Her new position at The Landmark Trust requires her to use her skills of community outreach and planning, said McMahon, who expects that once The Trust begins preservation work on new landmarks, her experience will shine.

The Trust has received calls from people in all 50 states to rehabilitate properties, McMahon said. For now, The Trust is considering a few properties in New England.

Management of such a project “really uses all my skills,” she said.

Along with considering new properties, McMahon wants to expand the organization.

Marketing, community outreach, and increasing visitor stays at The Trust's existing five properties are a few of the morsels on her plate.

Speaking with The Commons one month into her new position, she said she has found that every day contains a learning curve as she has jumped into budgeting, marketing, fundraising, and committee work.

So far, however, the biggest change for McMahon is shifting her mindset from the second in command to being the boss.

McMahon noted that she's used to working collaboratively as an associate director. While she still expects to work that way, she said that she still must reassure herself that she makes the ultimate decision.

McMahon wants the communities surrounding Trust properties to feel happy about the organization. She hopes community members will reach out with questions.

McMahon said that everything about working for The Trust feels exciting.

She praises her co-workers. The Trust employs nine people, some full- and some part-time.

“We're a lean group, but we get things done,” McMahon said.

Connecting with communities

Farmer said McMahon stood out from other candidates. Yes, she had the nuts-and-bolts skills of budgeting, leading staff, and project management that one seeks in a nonprofit's executive director.

But, he said, McMahon also shone more brightly because of her extensive network, her enthusiasm, and desire to connect with communities.

And that last strength resonated with the board, said Farmer, who wants the Trust to connect with the people in Windham County, many of whom don't know the organization exists.

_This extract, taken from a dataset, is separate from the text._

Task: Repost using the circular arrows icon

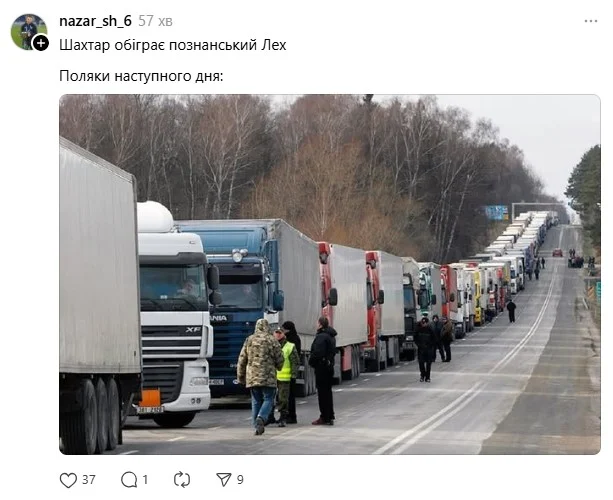Action: pos(182,480)
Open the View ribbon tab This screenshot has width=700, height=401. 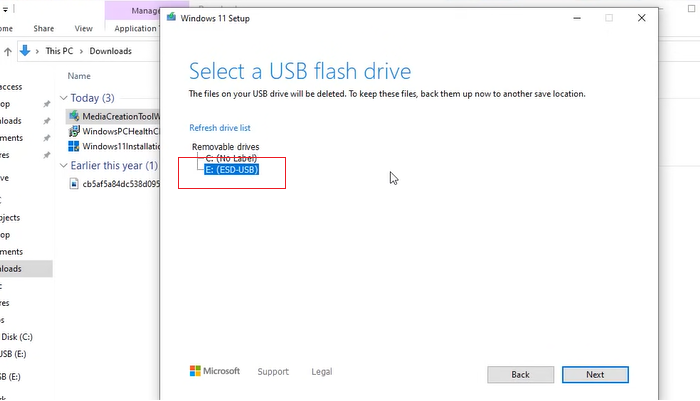tap(83, 29)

Throughout the year, the Trust holds events like Just So Stories, which draws approximately 500 student participants to Naulakha, where a Kipling re-enactor will talk to the children about the wildly popular author and his work in the same site where he wrote some of his most famous work. This year's is scheduled for Monday, April 1 through Friday, April 5.

Later this spring, The Trust will host its annual Rudyard Kipling Young Writers Award at the Latchis Theatre in Brattleboro. The award challenges Windham County students in grades four through six to submit creative entries of nonfiction, fiction, and poetry.

The Trust also partners with the Stone Trust, an educational organization focusing on the art and craft of building and maintaining dry stone walls.

McMahon believes that in the era of big-box stores and mass-produced goods, people are “yearning for something that is real.”

“These properties engender a feeling that you're part of a community,” she said. “These are real. They feel like home. They feel like place.”